La innovación sostenible consiste en el proceso de crear nuevos productos, servicios, tecnologías o modelos de negocio que generan valor económico y al mismo tiempo impactan de manera positiva el medio ambiente y la sociedad. Así, la sostenibilidad se posiciona como el centro de la estrategia empresarial con el fin de disminuir el impacto ambiental y mejorar la equidad social.
Esta práctica resulta fundamental para las organizaciones modernas, ya que permite reducir costos, diferenciarse en el mercado, acceder a nuevas oportunidades y cumplir con normativas exigentes, asegurando la competitividad y viabilidad a largo plazo.
Factores relevantes
Su importancia radica en que puede optimizar la imagen pública de la empresa, atrayendo a consumidores conscientes y mejorando la valoración de marca.
Por su parte, la eficiencia en los procesos y el uso adecuado de recursos como energía o materiales aminoran los costos operativos a largo plazo.
Respecto al cumplimiento normativo y la mitigación de riesgos, ayuda a satisfacer las crecientes regulaciones ambientales y a reducir amenazas en la cadena de suministro.
Además, posibilita la creación de productos y servicios innovadores como ecológicos o biodegradables que llaman la atención de inversores y clientes exigentes.
En cuanto a la sostenibilidad a largo plazo, asegura que la empresa no solo genere beneficios actuales, sino que también garantice su operatividad futura dentro de los límites ecológicos del planeta.
Sostenibilidad y empresas
Dentro de los objetivos de la innovación sostenible se busca minimizar huellas de carbono y crear valor a largo plazo. Esto es posible mediante el uso de inteligencia artificial para optimizar energía, materiales biodegradables, economía circular y la transición a fuentes renovables.
Diversas empresas reconocidas mundialmente presentan algunas de estas características:
- Unilever: enfocada en la economía circular, invierte en empaques biodegradables y reciclables para reducir el uso de plásticos vírgenes, además de optimizar su cadena de suministro para disminuir emisiones de CO2.
- Patagonia: es líder en sostenibilidad, se centra en la fabricación de ropa duradera con materiales reciclados y un modelo de negocio basado en la reparación y reutilización de prendas.
- IKEA: implementa el proyecto Food is Precious con la intención de reducir drásticamente el desperdicio de comida en sus restaurantes.
- Google/Microsoft: recurren a la computación en la nube alimentada por energía renovable, perfeccionando la eficiencia de sus centros de datos para minimizar su impacto ambiental.

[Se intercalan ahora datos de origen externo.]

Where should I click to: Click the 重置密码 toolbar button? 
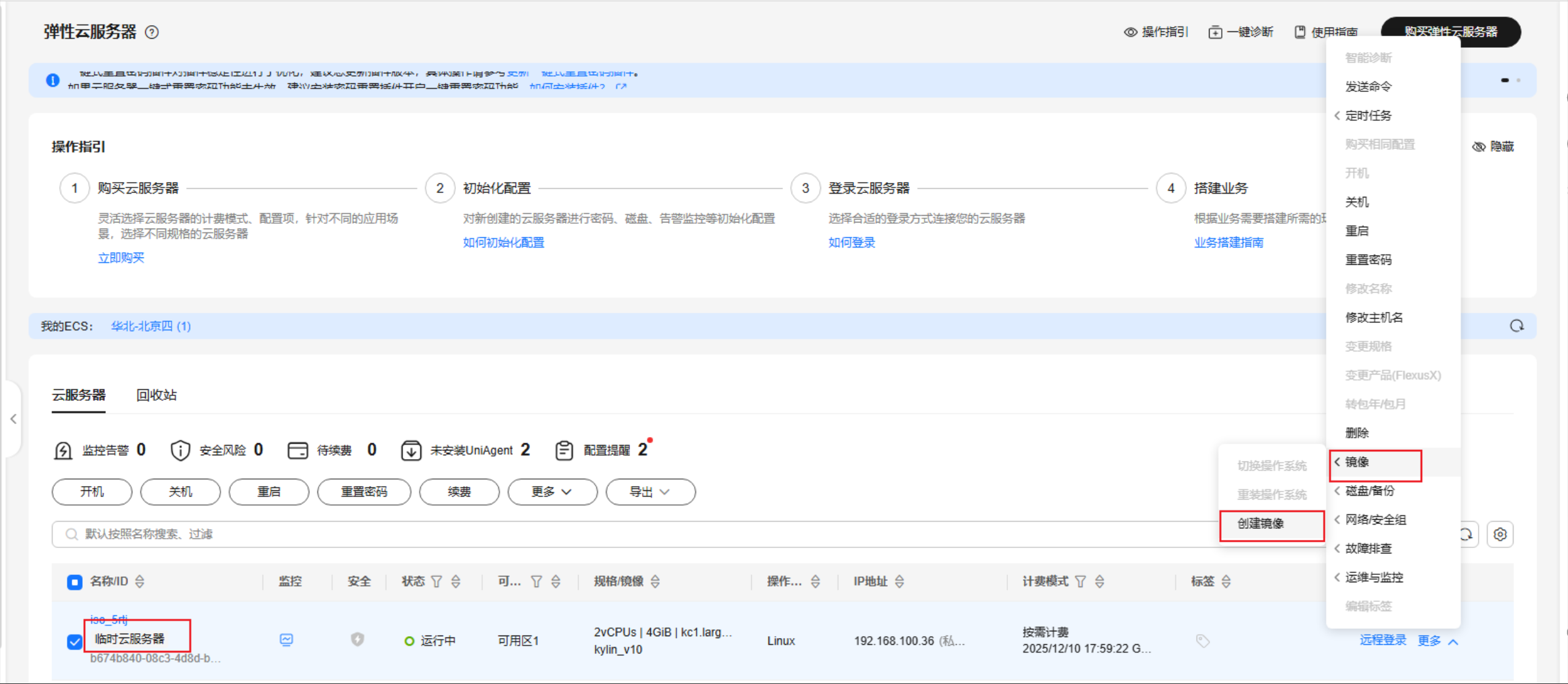point(364,492)
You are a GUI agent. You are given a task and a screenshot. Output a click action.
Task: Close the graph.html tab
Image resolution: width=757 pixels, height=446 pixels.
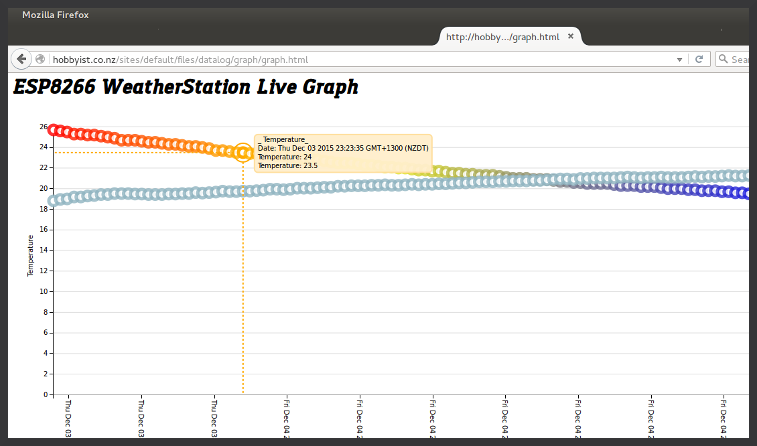[x=571, y=36]
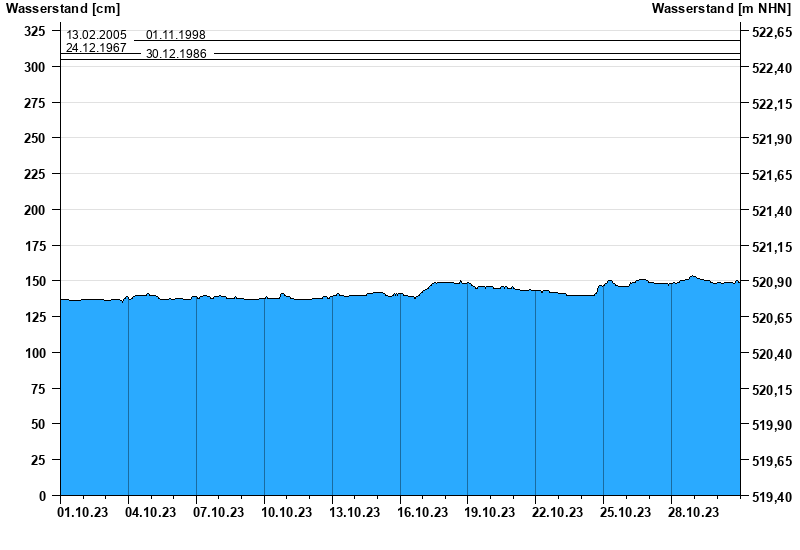Select the 520,90 value on right axis
The image size is (800, 550).
771,282
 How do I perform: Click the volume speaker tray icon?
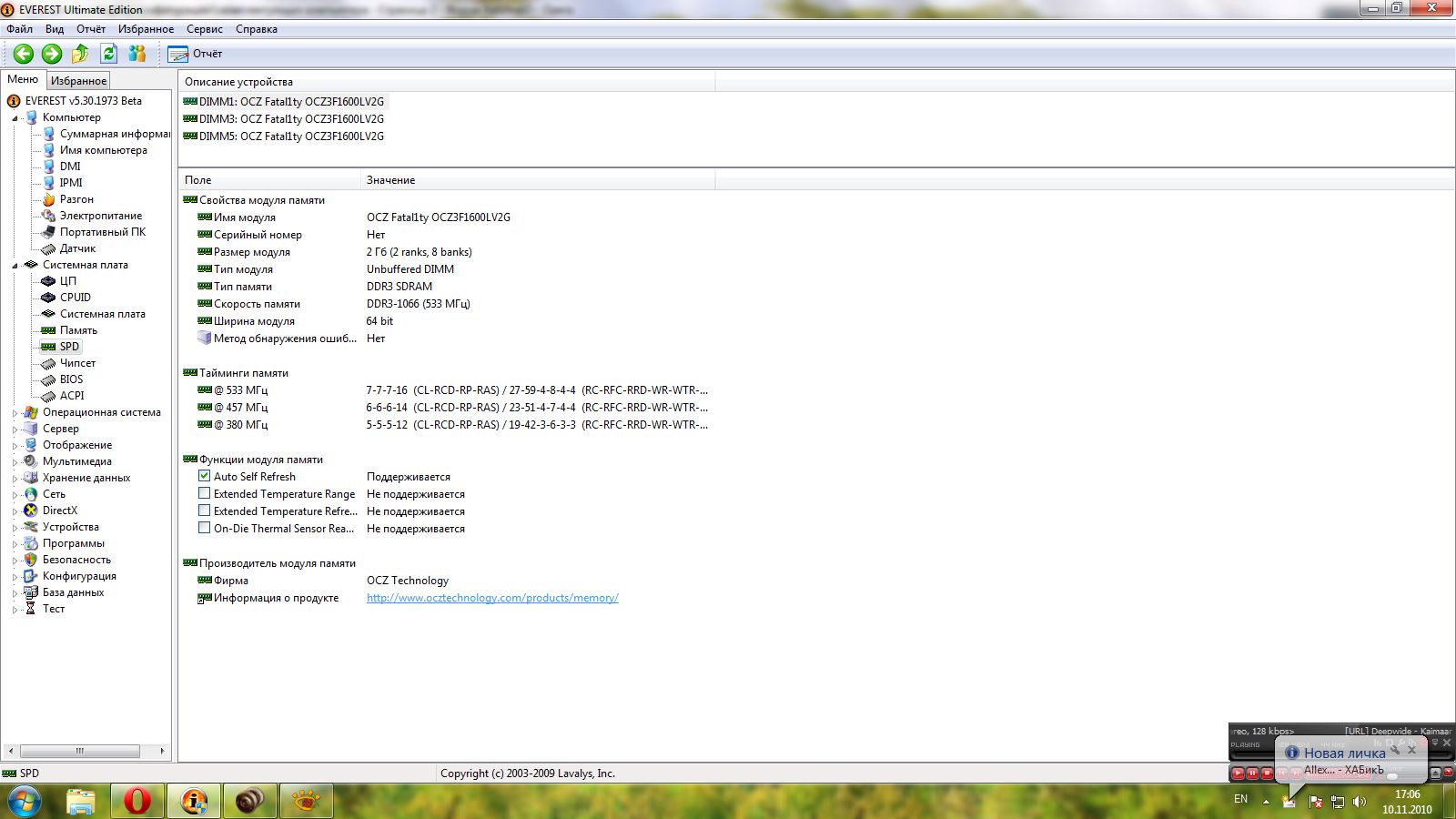coord(1360,802)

- Bio-bean: es una empresa innovadora que convierte residuos de café en biocombustible, utilizado, por ejemplo, para alimentar autobuses en Londres.
- Neste Corporation: se destaca en el sector de refinería por su enfoque en la producción de combustibles renovables.
- Aceros AZA: recupera residuos ferrosos de vehículos en desuso para transformarlos en el denominado acero verde.
Actualmente, destacan tres maneras de aplicar la innovación sostenible. Una de ellas es el uso de inteligencia artificial y el Internet de las Cosas (IoT), herramientas que ayudan en la automatización a través de sensores para aumentar la eficiencia energética.
Por otro lado, también está el recurrir a materiales avanzados, utilizando materias primas biodegradables, como el orujo de uva y uso de energías renovables, como la adopción de energía solar y eólica en procesos productivos.
La innovación sostenible forma parte de la necesidad estratégica para las empresas que pretenden mantenerse competitivas en un entorno enfocado en el desarrollo responsable y de acuerdo a criterios ASG (Ambientales, Sociales y de Gobernanza).